El rostro del anciano pareció arrugarse un poco más, como si no supiera cómo decirle que no podía serle de ayuda. El que le diera a entender que estaba ciego, no le pareció importar, pues él mejor sabía que ese reloj no estaba estropeado, el problema era que el cliente lo entendiera. Luego, suspiró por unos breves instantes, algo que —de alguna manera— provocó diversas y confusas sensaciones en el elegante hombre, que parecía tratarse de un exitoso empresario.
—Este reloj no está estropeado —repitió el anciano, de manera insistente—, no está estropeado, dista mucho de estarlo. Le ofrezco mis más sinceras disculpas, pero no puedo ayudarlo. El cliente se enfadó un poco al escuchar aquello. Aceptaba si le decía que no era capaz de repararlo o que era un mecanismo moderno que desconociera, ¿pero eso? ¿Afirmar que no estaba estropeado a pesar de presenciar el estado —casi deplorable— en el que se encontraba? Esa le pareció una respuesta tan loca como infundada.
—Está bien —comentó el cliente, de una forma bastante fría; no estaba acostumbrado a que la gente le dijera que no por lo que fuera. Medio segundo más tarde, quizás, agarró el reloj y se lo llevó de nuevo al bolsillo, ante los ojos color café y algo opacos del viejo, que ya había desviado la mirada hacia el suelo, como si lo sintiera—, gracias por hacerme perder el tiempo.
El cliente regresó a la entrada dando dos o tres grandes pasos, tomó el paraguas y lo abrió mientras salía de la tienda; notó que las luces estilo inglés ya se habían encendido y que la llovizna ya se había convertido en una tormenta que iba en aumento, el viento soplaba con fuerza y ya era capaz de derribar árboles, como si no hubiera un mañana. El anciano volvió a aguardar, detrás del mostrador a que llegara el momento en que un cliente llevara un reloj estropeado de veras, que fuera capaz de reparar con su grandioso talento.
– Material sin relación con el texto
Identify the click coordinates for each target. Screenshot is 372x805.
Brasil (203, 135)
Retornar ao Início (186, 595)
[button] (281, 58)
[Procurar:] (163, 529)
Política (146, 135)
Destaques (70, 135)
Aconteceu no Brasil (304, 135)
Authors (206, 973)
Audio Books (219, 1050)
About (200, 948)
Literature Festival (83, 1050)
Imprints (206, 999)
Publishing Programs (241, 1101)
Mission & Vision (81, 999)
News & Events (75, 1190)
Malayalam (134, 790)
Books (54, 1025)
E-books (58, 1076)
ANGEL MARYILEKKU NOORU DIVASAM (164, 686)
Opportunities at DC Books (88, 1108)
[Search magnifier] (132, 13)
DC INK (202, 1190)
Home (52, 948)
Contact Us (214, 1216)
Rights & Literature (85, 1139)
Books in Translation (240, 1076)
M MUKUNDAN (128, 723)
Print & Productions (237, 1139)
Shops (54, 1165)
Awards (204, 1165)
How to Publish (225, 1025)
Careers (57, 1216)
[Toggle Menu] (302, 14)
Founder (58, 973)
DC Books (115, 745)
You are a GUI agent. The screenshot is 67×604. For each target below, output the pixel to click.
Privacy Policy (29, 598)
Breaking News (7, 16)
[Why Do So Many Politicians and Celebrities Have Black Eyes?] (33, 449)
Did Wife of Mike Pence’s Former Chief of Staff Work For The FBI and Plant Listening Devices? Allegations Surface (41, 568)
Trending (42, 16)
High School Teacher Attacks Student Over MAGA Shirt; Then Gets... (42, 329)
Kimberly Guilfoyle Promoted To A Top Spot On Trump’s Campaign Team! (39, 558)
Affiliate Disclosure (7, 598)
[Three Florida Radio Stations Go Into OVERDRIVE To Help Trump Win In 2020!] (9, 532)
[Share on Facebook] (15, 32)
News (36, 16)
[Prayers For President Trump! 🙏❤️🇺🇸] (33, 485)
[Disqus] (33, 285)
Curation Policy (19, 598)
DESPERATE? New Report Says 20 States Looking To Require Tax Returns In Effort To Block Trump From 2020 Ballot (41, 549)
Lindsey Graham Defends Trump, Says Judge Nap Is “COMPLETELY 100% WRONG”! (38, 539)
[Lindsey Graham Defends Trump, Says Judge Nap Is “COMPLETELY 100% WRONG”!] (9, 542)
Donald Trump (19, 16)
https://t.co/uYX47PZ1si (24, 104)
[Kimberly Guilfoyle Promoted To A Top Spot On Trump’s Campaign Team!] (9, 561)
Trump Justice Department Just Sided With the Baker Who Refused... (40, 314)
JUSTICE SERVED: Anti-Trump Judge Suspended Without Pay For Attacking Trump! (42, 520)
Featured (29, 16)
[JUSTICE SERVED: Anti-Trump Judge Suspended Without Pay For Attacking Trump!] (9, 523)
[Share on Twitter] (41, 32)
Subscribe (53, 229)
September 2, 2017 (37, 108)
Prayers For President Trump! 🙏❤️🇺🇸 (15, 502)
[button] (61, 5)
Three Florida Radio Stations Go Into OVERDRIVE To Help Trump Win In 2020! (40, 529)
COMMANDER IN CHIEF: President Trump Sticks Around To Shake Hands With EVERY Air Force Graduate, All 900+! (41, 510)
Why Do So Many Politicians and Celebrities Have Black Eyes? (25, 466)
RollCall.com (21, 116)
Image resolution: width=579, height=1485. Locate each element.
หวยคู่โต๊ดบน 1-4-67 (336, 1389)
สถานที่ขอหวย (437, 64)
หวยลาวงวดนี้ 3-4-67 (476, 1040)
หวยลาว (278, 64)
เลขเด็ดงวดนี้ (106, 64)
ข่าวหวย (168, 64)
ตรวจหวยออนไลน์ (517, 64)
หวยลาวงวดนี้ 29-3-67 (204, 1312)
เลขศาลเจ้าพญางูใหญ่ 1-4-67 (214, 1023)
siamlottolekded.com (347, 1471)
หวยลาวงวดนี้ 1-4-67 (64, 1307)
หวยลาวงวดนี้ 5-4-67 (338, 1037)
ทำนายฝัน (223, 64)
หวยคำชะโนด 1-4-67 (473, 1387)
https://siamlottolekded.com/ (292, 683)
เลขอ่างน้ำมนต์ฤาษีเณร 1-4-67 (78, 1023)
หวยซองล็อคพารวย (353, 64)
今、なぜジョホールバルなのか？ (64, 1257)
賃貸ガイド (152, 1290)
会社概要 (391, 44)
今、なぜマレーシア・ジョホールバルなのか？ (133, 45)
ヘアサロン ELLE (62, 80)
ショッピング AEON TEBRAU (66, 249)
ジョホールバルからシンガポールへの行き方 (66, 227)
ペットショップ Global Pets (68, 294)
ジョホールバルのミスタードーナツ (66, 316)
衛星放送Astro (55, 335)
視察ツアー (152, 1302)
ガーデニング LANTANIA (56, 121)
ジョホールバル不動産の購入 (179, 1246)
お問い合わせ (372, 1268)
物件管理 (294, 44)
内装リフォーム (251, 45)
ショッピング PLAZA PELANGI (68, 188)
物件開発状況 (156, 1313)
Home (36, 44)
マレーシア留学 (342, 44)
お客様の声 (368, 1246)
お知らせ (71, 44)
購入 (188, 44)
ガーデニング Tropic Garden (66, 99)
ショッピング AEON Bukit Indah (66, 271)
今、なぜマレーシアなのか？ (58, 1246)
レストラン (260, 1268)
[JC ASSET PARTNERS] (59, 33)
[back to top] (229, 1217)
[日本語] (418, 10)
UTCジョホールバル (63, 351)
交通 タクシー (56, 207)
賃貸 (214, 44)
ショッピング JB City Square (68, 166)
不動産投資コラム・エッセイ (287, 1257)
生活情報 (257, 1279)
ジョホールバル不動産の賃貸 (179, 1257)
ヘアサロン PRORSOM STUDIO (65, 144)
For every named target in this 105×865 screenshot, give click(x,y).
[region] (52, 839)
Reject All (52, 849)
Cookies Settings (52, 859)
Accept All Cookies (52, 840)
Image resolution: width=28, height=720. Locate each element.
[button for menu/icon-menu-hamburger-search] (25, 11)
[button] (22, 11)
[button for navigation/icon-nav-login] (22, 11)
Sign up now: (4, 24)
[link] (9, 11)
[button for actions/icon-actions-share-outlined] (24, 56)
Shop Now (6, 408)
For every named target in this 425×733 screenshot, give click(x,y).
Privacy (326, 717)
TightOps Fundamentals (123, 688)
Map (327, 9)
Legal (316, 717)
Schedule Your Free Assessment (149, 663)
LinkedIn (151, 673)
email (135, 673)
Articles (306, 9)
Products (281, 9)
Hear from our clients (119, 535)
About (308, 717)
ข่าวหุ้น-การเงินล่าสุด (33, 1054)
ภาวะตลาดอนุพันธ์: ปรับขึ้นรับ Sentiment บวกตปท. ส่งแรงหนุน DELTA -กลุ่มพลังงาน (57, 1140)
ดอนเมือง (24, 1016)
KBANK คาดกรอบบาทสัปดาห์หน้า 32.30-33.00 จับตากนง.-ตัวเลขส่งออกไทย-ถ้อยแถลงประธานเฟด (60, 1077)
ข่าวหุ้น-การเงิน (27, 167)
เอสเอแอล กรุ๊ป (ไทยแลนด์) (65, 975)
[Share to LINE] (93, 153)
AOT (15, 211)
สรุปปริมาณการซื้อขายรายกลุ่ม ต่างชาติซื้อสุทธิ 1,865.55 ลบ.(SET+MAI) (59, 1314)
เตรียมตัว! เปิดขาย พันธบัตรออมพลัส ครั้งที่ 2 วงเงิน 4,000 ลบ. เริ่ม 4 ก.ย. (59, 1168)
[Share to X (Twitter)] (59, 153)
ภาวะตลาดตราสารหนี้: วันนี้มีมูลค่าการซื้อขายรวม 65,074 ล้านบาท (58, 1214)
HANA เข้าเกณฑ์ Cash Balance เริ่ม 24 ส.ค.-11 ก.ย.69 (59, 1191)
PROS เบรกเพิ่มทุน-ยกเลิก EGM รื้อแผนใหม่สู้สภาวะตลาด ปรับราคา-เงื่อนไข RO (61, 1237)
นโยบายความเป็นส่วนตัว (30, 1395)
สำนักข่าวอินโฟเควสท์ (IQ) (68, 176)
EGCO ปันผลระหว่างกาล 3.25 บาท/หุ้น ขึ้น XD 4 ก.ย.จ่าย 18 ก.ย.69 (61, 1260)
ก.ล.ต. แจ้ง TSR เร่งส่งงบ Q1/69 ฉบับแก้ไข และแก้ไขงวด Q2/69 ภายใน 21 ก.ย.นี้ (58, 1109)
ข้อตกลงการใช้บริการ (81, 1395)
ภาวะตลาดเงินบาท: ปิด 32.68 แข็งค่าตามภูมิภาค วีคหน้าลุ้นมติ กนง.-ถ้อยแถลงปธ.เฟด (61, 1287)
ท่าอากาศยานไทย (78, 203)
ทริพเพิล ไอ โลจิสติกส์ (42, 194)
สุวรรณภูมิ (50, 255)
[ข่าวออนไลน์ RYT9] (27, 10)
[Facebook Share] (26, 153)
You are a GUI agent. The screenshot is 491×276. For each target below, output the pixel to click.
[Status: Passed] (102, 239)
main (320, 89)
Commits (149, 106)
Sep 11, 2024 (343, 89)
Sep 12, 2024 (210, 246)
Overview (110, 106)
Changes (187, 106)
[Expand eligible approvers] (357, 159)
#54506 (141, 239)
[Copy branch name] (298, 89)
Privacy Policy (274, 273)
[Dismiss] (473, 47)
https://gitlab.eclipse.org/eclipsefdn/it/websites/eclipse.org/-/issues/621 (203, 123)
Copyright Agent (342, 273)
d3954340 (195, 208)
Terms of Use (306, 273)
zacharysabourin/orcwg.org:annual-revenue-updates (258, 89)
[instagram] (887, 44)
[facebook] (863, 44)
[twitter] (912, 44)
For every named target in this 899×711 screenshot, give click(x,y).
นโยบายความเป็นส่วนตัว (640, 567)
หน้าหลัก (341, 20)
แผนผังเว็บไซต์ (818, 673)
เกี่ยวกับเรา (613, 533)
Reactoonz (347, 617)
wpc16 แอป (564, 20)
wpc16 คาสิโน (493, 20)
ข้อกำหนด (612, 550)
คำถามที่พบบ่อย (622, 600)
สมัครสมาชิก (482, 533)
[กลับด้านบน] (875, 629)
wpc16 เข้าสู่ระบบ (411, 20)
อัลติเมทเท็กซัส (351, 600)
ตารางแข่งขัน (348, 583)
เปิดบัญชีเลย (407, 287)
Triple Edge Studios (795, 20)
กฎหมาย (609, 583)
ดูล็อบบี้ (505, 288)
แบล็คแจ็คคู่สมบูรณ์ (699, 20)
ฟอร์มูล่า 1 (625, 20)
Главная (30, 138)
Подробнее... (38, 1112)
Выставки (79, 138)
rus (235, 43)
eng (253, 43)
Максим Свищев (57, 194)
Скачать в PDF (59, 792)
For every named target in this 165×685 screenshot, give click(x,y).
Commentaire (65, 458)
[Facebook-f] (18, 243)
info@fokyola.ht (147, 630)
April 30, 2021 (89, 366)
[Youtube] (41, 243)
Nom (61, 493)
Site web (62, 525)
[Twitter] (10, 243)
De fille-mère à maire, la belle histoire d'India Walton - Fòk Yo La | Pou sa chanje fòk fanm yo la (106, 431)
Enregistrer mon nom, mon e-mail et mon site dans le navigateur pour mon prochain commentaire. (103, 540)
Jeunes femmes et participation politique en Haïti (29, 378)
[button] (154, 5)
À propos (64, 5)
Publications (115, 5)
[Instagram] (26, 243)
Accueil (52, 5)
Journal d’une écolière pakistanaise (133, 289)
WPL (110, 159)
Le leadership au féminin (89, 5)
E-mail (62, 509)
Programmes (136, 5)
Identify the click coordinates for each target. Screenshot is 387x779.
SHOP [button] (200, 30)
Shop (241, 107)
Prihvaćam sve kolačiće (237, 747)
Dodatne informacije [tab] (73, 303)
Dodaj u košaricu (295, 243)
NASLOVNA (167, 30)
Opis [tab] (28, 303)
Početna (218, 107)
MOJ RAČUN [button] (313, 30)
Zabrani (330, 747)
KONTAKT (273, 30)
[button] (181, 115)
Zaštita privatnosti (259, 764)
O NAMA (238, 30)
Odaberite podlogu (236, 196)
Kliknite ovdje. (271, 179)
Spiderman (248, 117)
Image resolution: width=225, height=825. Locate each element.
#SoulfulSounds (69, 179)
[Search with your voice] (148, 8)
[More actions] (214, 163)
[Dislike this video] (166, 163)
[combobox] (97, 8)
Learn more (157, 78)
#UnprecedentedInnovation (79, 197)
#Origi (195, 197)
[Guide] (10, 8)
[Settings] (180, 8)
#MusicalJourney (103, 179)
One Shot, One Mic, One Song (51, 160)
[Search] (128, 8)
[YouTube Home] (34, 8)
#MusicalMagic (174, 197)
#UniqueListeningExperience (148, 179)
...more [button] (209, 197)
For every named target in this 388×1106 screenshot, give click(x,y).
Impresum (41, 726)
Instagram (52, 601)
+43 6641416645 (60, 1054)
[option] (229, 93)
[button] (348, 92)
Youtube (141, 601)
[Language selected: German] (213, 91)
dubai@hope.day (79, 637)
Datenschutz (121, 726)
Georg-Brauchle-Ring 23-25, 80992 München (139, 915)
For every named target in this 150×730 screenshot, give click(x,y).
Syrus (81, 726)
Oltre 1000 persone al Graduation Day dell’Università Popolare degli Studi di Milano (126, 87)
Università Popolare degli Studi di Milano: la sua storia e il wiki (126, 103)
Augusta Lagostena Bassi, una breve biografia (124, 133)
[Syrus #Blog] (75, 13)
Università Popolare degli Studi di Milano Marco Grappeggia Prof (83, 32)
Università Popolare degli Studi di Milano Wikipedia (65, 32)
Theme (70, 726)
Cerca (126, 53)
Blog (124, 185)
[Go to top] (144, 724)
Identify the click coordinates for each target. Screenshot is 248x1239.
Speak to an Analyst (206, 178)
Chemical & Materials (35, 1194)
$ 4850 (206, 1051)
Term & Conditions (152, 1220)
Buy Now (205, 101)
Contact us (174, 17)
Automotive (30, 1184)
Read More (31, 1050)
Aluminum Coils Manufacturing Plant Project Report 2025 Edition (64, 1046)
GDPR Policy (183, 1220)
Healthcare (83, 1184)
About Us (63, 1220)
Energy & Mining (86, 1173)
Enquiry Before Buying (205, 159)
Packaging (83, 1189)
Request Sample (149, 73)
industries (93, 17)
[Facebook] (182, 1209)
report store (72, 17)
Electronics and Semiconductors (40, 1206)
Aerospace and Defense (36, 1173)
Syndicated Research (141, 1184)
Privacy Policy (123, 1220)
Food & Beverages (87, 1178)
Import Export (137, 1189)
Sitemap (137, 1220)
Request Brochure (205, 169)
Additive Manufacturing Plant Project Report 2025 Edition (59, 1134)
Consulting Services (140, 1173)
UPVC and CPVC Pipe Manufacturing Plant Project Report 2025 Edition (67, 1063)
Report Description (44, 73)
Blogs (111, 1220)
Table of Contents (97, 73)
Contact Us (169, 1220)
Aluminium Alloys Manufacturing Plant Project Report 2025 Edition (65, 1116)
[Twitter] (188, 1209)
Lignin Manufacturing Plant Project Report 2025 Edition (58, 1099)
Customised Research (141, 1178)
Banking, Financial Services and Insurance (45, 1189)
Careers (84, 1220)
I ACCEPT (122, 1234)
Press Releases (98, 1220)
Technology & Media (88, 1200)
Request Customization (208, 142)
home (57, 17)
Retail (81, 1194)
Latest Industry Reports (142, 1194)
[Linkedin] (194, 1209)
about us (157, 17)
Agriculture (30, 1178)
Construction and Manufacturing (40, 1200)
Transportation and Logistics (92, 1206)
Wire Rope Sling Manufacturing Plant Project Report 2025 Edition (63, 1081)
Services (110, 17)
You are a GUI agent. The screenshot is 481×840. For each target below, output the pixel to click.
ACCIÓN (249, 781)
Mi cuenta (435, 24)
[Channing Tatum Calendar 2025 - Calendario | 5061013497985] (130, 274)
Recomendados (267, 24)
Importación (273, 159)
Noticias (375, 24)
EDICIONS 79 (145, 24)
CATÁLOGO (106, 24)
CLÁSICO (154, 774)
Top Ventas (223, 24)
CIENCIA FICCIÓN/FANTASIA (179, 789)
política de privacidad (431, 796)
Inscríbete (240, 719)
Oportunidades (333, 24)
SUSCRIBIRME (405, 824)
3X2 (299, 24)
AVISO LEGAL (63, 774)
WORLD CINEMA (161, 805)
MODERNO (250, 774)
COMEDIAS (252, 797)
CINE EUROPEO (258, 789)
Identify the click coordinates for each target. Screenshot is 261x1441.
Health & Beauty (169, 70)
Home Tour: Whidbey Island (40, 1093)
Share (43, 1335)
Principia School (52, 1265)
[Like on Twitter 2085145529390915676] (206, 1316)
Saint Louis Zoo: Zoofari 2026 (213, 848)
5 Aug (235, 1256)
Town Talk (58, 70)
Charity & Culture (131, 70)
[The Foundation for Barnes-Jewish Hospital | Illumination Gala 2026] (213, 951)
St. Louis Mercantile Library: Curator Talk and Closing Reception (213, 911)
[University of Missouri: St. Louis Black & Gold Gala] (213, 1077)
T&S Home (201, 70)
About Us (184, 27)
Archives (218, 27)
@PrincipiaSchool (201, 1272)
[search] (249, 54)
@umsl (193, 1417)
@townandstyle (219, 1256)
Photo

Una vez afuera, el hombre de rostro y nombre desconocidos, notó cómo los focos parpadearon unos cuantos instantes, como si hubiera un cortocircuito. Por alguna razón que ignoró, volvió a mirar dentro de la tienda y empalideció. Nada había ahí dentro, ni la débil luz amarillenta de la bombilla, ni la alfombra roja por la que había caminado, ni siquiera el tacho donde había colocado el paraguas. Tampoco estaba el trapo de piso en el que se había secado los zapatos, ni el mostrador, ni los relojes sincronizados que se exponían. No había taza con chocolate ni anciano testarudo alguno que se negara a realizar su trabajo. Todo se había esfumado como si nada.
Luego, admiró un letrero en que se podía leer —con algo de dificultad, pues la letra se había vuelto algo opaca por el mismo oxido— "Se alquila". Entonces, un escalofrío lo alcanzó y la piel se le puso de gallina.
«Olvídelo. Acá trabajamos con relojes estropeados, y a este todavía le falta mucho para llegar a ese punto», la frase volvió a su mente, como si se tratara de un eco espectral y fuera de este mundo.